Given data =

Segment Open

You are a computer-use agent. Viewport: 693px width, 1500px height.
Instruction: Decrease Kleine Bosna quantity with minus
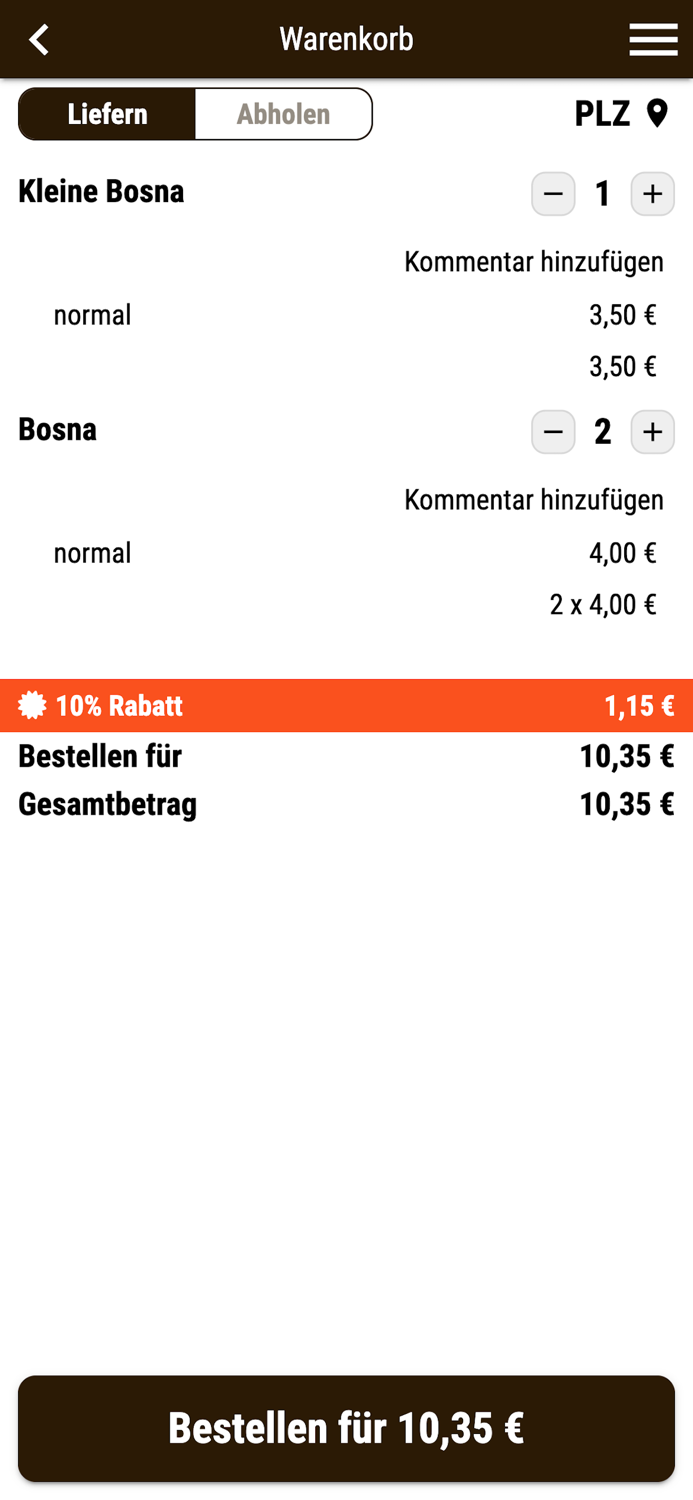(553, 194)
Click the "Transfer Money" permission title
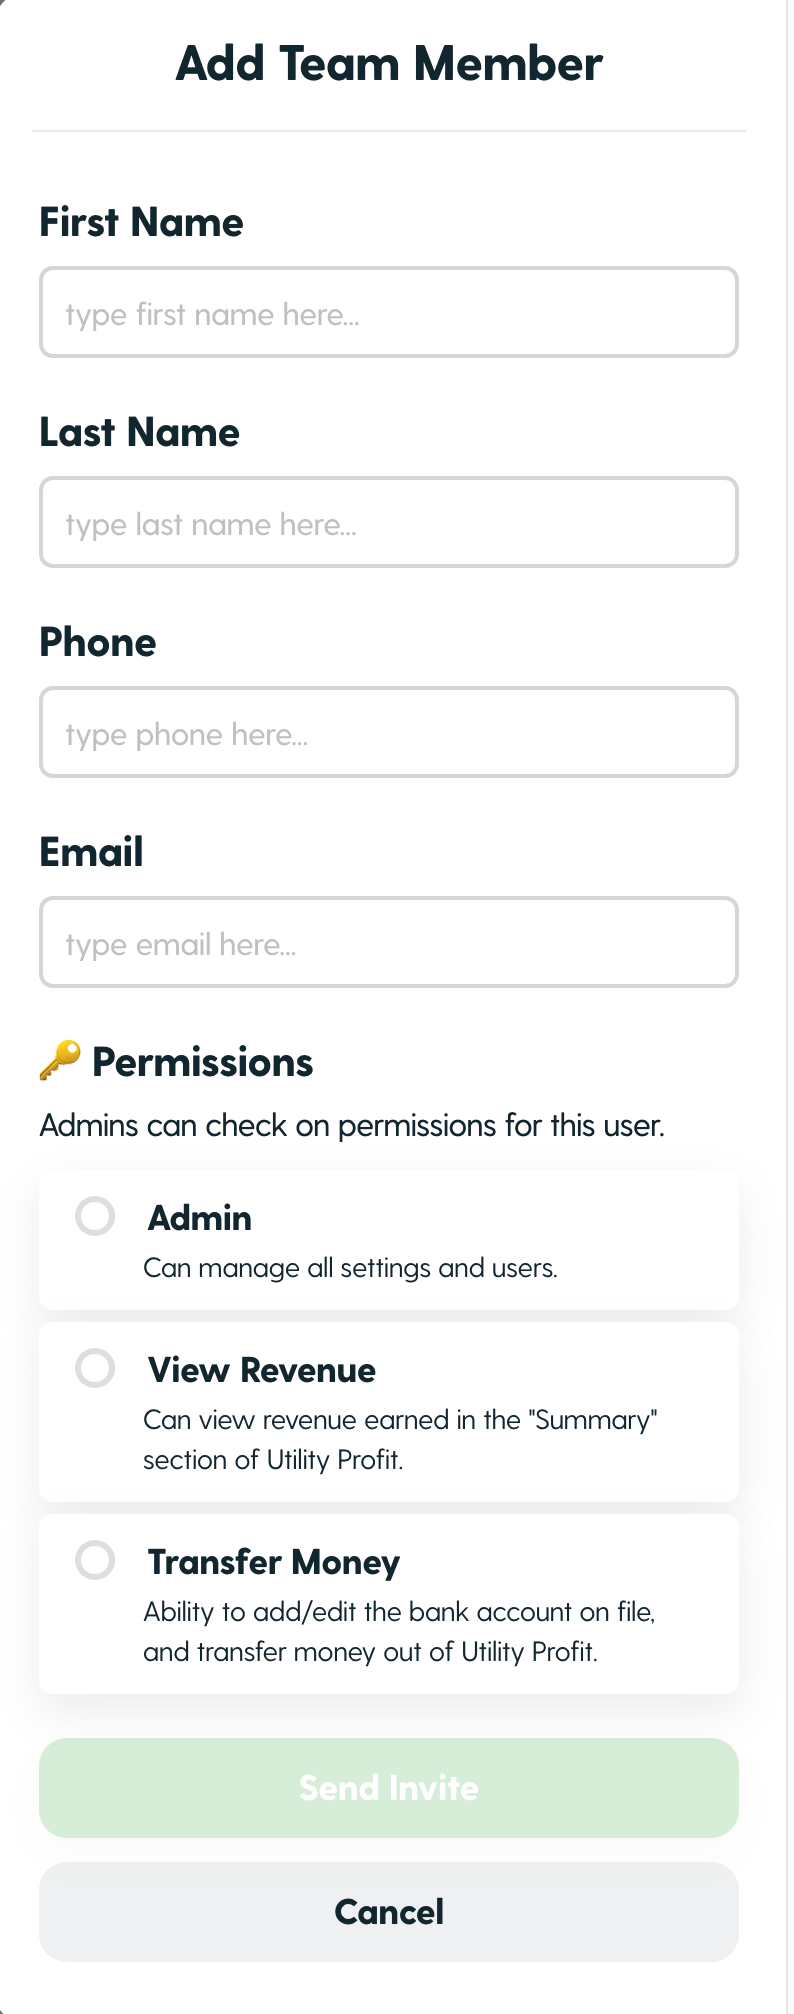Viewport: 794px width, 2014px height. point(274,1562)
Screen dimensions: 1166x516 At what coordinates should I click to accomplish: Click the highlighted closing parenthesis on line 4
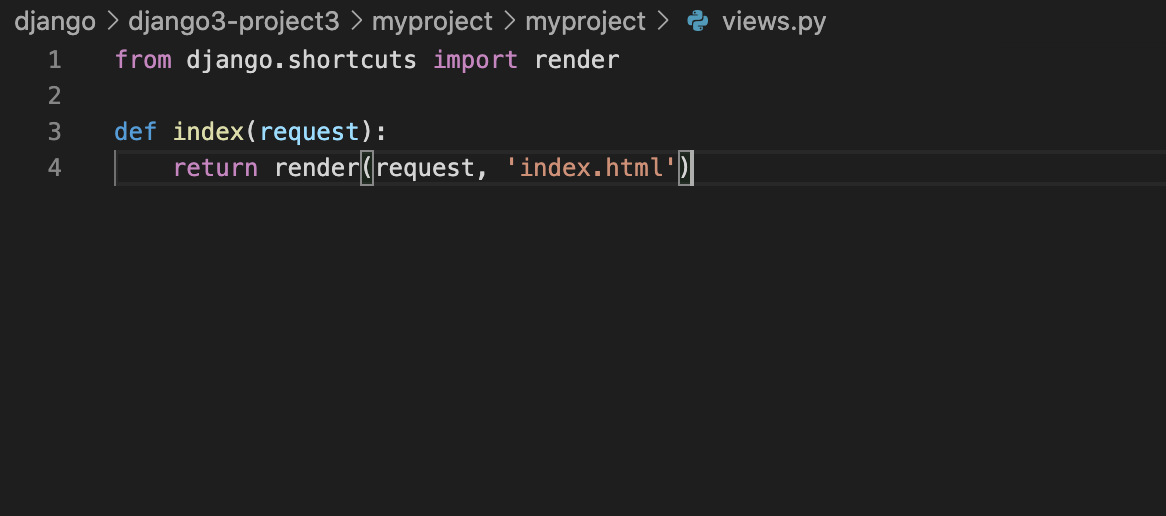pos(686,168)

Segment Closed
Segment Open

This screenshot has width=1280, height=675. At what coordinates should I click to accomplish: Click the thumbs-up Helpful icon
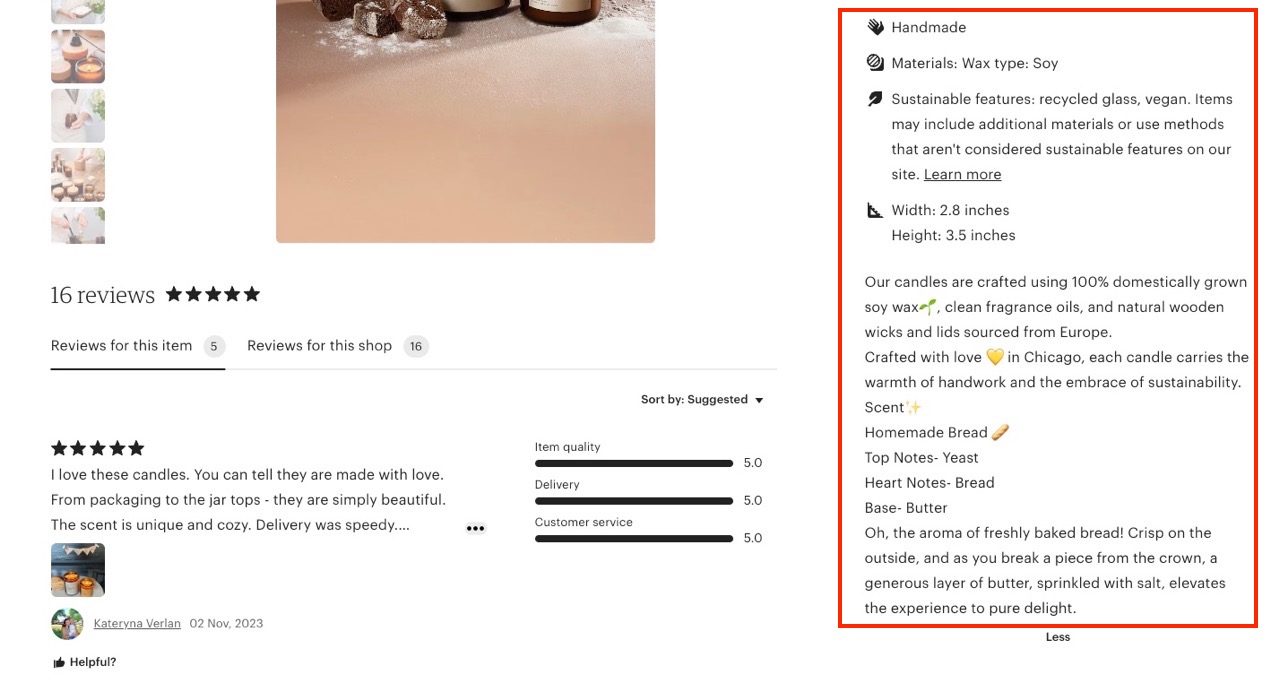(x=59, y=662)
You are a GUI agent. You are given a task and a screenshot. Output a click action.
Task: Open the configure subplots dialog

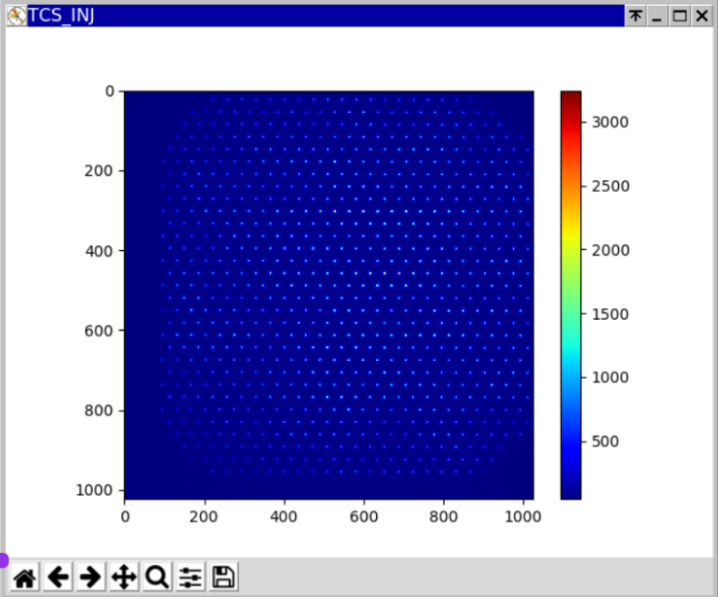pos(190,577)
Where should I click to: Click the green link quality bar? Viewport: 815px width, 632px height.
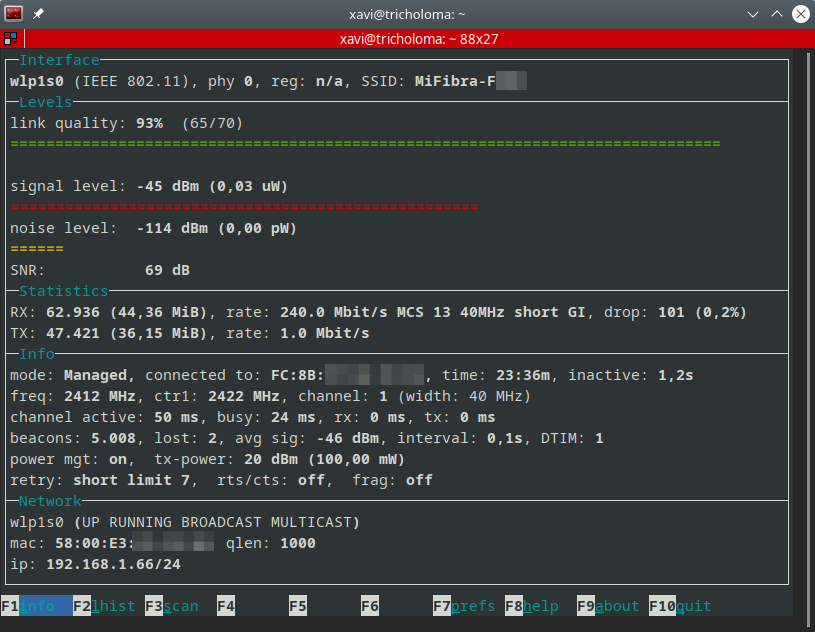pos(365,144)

Segment Closed
Segment Open

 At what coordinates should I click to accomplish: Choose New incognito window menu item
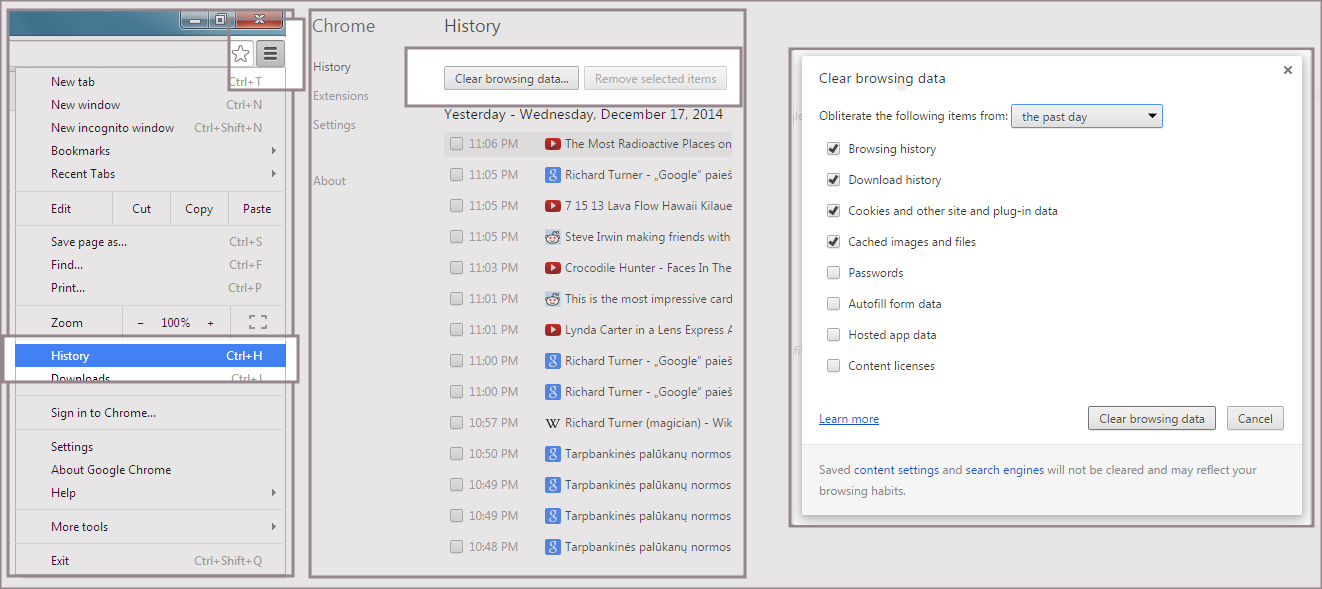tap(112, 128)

Segment Closed

What is expected =
In the records above, locate every line with the string "agent" and copy it.

Answer for the task =
You are a computer-use agent. Viewport: 693px width, 1500px height.
You are a GUI agent. You are given a task and a screenshot. Output a click action.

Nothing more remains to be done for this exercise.